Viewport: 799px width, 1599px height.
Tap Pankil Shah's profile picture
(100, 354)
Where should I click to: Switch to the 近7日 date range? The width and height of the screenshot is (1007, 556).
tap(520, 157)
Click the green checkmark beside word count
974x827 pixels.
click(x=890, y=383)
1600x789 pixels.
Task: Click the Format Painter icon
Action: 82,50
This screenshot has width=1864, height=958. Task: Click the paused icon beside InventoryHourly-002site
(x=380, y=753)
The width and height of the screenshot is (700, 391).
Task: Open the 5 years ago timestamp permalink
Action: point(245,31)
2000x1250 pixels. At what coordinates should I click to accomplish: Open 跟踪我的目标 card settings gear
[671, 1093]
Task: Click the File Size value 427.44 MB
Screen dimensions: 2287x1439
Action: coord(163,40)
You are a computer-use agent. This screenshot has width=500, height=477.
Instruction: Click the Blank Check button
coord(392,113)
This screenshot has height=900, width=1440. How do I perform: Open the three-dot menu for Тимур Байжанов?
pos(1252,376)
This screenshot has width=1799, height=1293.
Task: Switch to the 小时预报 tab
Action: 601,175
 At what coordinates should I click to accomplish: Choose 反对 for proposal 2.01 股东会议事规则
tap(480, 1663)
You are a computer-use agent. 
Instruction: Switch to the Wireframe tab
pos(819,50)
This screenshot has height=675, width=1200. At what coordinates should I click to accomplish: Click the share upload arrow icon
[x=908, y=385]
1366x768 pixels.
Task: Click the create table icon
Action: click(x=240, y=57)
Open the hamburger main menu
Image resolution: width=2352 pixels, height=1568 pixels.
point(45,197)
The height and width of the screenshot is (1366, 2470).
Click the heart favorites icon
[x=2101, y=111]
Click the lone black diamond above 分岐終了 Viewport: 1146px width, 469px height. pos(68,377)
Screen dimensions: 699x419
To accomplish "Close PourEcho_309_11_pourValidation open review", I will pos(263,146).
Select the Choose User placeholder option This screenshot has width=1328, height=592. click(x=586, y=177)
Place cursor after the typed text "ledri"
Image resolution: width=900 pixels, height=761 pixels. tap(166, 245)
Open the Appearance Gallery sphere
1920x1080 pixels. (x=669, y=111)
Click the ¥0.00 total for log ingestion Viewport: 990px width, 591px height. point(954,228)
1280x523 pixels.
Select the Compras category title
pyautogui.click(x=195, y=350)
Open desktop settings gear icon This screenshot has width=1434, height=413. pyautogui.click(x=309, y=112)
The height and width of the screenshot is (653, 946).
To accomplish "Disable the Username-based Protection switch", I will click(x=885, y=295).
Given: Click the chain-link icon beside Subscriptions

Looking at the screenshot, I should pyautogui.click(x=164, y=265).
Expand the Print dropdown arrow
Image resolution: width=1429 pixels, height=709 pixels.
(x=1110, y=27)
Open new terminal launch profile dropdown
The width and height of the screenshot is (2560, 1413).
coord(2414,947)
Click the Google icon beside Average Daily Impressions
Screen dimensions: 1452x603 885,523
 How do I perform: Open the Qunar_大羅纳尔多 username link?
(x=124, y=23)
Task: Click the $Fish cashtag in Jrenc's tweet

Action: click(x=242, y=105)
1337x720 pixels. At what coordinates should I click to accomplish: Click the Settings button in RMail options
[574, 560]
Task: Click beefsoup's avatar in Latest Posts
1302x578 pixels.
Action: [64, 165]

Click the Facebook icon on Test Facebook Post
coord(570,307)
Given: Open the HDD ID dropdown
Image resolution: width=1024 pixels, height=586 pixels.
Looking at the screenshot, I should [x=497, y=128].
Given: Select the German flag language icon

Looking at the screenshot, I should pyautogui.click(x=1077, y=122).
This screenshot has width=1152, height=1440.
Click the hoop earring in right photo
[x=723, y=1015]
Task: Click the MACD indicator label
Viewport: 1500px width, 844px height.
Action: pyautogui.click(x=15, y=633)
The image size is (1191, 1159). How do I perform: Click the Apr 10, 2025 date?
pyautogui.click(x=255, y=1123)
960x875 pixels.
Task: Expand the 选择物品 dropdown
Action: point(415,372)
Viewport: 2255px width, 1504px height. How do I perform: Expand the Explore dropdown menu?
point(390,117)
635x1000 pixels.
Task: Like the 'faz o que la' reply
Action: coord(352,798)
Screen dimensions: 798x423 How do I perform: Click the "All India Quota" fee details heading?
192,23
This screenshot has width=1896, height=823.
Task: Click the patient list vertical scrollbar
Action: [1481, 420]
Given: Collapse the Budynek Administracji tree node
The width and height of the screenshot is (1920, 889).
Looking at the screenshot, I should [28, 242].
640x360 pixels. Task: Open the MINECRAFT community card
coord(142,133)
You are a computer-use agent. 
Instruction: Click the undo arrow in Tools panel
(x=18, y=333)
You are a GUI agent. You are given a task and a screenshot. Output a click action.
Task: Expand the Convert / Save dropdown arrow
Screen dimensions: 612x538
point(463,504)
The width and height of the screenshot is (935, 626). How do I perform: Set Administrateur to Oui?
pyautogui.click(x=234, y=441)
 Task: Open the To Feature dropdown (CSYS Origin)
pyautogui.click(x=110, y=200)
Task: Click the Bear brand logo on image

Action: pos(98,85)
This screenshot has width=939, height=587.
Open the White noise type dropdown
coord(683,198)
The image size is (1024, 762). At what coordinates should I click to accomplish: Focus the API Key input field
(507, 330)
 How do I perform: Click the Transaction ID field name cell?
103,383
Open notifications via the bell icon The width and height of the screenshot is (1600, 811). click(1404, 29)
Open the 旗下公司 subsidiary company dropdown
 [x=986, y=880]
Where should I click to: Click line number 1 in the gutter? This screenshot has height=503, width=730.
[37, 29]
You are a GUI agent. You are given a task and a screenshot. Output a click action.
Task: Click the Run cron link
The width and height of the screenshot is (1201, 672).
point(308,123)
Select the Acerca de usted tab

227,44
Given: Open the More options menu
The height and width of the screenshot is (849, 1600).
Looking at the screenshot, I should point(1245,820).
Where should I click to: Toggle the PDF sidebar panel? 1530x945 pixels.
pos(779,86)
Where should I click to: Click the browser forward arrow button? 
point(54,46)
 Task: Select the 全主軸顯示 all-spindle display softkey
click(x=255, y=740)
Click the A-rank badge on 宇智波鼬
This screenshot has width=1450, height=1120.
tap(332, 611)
************
Exercise task -
Rewrite the lines above with every "computer-use agent" changed to "desktop agent" and everything else left as it is.

Solution -
Viewport: 799px width, 1599px height.
Tap Pankil Shah's profile picture
(100, 354)
Where should I click to: Switch to the 近7日 date range? The width and height of the screenshot is (1007, 556).
tap(520, 157)
Click the green checkmark beside word count
974x827 pixels.
click(x=890, y=383)
1600x789 pixels.
Task: Click the Format Painter icon
Action: 82,50
This screenshot has width=1864, height=958. Task: Click the paused icon beside InventoryHourly-002site
(x=380, y=753)
The width and height of the screenshot is (700, 391).
Task: Open the 5 years ago timestamp permalink
Action: point(245,31)
2000x1250 pixels. At what coordinates should I click to accomplish: Open 跟踪我的目标 card settings gear
[671, 1093]
Task: Click the File Size value 427.44 MB
Screen dimensions: 2287x1439
Action: coord(163,40)
You are a desktop agent. This screenshot has width=500, height=477.
Instruction: Click the Blank Check button
coord(392,113)
This screenshot has height=900, width=1440. How do I perform: Open the three-dot menu for Тимур Байжанов?
pos(1252,376)
This screenshot has width=1799, height=1293.
Task: Switch to the 小时预报 tab
Action: 601,175
 At what coordinates should I click to accomplish: Choose 反对 for proposal 2.01 股东会议事规则
tap(480, 1663)
You are a desktop agent. 
Instruction: Switch to the Wireframe tab
pos(819,50)
This screenshot has height=675, width=1200. At what coordinates should I click to accomplish: Click the share upload arrow icon
[x=908, y=385]
1366x768 pixels.
Task: Click the create table icon
Action: click(x=240, y=57)
Open the hamburger main menu
Image resolution: width=2352 pixels, height=1568 pixels.
point(45,197)
The height and width of the screenshot is (1366, 2470).
Click the heart favorites icon
[x=2101, y=111]
Click the lone black diamond above 分岐終了 Viewport: 1146px width, 469px height. pos(68,377)
Screen dimensions: 699x419
To accomplish "Close PourEcho_309_11_pourValidation open review", I will pos(263,146).
Select the Choose User placeholder option This screenshot has width=1328, height=592. click(x=586, y=177)
Place cursor after the typed text "ledri"
Image resolution: width=900 pixels, height=761 pixels. tap(166, 245)
Open the Appearance Gallery sphere
1920x1080 pixels. (x=669, y=111)
Click the ¥0.00 total for log ingestion Viewport: 990px width, 591px height. point(954,228)
1280x523 pixels.
Select the Compras category title
pyautogui.click(x=195, y=350)
Open desktop settings gear icon This screenshot has width=1434, height=413. pyautogui.click(x=309, y=112)
The height and width of the screenshot is (653, 946).
To accomplish "Disable the Username-based Protection switch", I will click(x=885, y=295).
Given: Click the chain-link icon beside Subscriptions

Looking at the screenshot, I should pyautogui.click(x=164, y=265).
Expand the Print dropdown arrow
Image resolution: width=1429 pixels, height=709 pixels.
(x=1110, y=27)
Open new terminal launch profile dropdown
The width and height of the screenshot is (2560, 1413).
coord(2414,947)
Click the Google icon beside Average Daily Impressions
Screen dimensions: 1452x603 885,523
 How do I perform: Open the Qunar_大羅纳尔多 username link?
(x=124, y=23)
Task: Click the $Fish cashtag in Jrenc's tweet

Action: click(x=242, y=105)
1337x720 pixels. At what coordinates should I click to accomplish: Click the Settings button in RMail options
[574, 560]
Task: Click beefsoup's avatar in Latest Posts
1302x578 pixels.
Action: [64, 165]

Click the Facebook icon on Test Facebook Post
coord(570,307)
Given: Open the HDD ID dropdown
Image resolution: width=1024 pixels, height=586 pixels.
Looking at the screenshot, I should [x=497, y=128].
Given: Select the German flag language icon

Looking at the screenshot, I should pyautogui.click(x=1077, y=122).
This screenshot has width=1152, height=1440.
Click the hoop earring in right photo
[x=723, y=1015]
Task: Click the MACD indicator label
Viewport: 1500px width, 844px height.
Action: pyautogui.click(x=15, y=633)
The image size is (1191, 1159). How do I perform: Click the Apr 10, 2025 date?
pyautogui.click(x=255, y=1123)
960x875 pixels.
Task: Expand the 选择物品 dropdown
Action: point(415,372)
Viewport: 2255px width, 1504px height. How do I perform: Expand the Explore dropdown menu?
point(390,117)
635x1000 pixels.
Task: Like the 'faz o que la' reply
Action: coord(352,798)
Screen dimensions: 798x423 How do I perform: Click the "All India Quota" fee details heading?
192,23
This screenshot has width=1896, height=823.
Task: Click the patient list vertical scrollbar
Action: [1481, 420]
Given: Collapse the Budynek Administracji tree node
The width and height of the screenshot is (1920, 889).
Looking at the screenshot, I should [28, 242].
640x360 pixels. Task: Open the MINECRAFT community card
coord(142,133)
You are a desktop agent. 
Instruction: Click the undo arrow in Tools panel
(x=18, y=333)
You are a GUI agent. You are given a task and a screenshot. Output a click action.
Task: Expand the Convert / Save dropdown arrow
Screen dimensions: 612x538
point(463,504)
The width and height of the screenshot is (935, 626). How do I perform: Set Administrateur to Oui?
pyautogui.click(x=234, y=441)
 Task: Open the To Feature dropdown (CSYS Origin)
pyautogui.click(x=110, y=200)
Task: Click the Bear brand logo on image

Action: pos(98,85)
This screenshot has width=939, height=587.
Open the White noise type dropdown
coord(683,198)
The image size is (1024, 762). At what coordinates should I click to accomplish: Focus the API Key input field
(507, 330)
 How do I perform: Click the Transaction ID field name cell?
103,383
Open notifications via the bell icon The width and height of the screenshot is (1600, 811). click(1404, 29)
Open the 旗下公司 subsidiary company dropdown
 [x=986, y=880]
Where should I click to: Click line number 1 in the gutter? This screenshot has height=503, width=730.
[37, 29]
You are a GUI agent. You are given a task and a screenshot. Output a click action.
Task: Click the Run cron link
The width and height of the screenshot is (1201, 672).
point(308,123)
Select the Acerca de usted tab

227,44
Given: Open the More options menu
The height and width of the screenshot is (849, 1600).
Looking at the screenshot, I should point(1245,820).
Where should I click to: Toggle the PDF sidebar panel? 1530x945 pixels.
pos(779,86)
Where should I click to: Click the browser forward arrow button? 
point(54,46)
 Task: Select the 全主軸顯示 all-spindle display softkey
click(x=255, y=740)
Click the A-rank badge on 宇智波鼬
This screenshot has width=1450, height=1120.
tap(332, 611)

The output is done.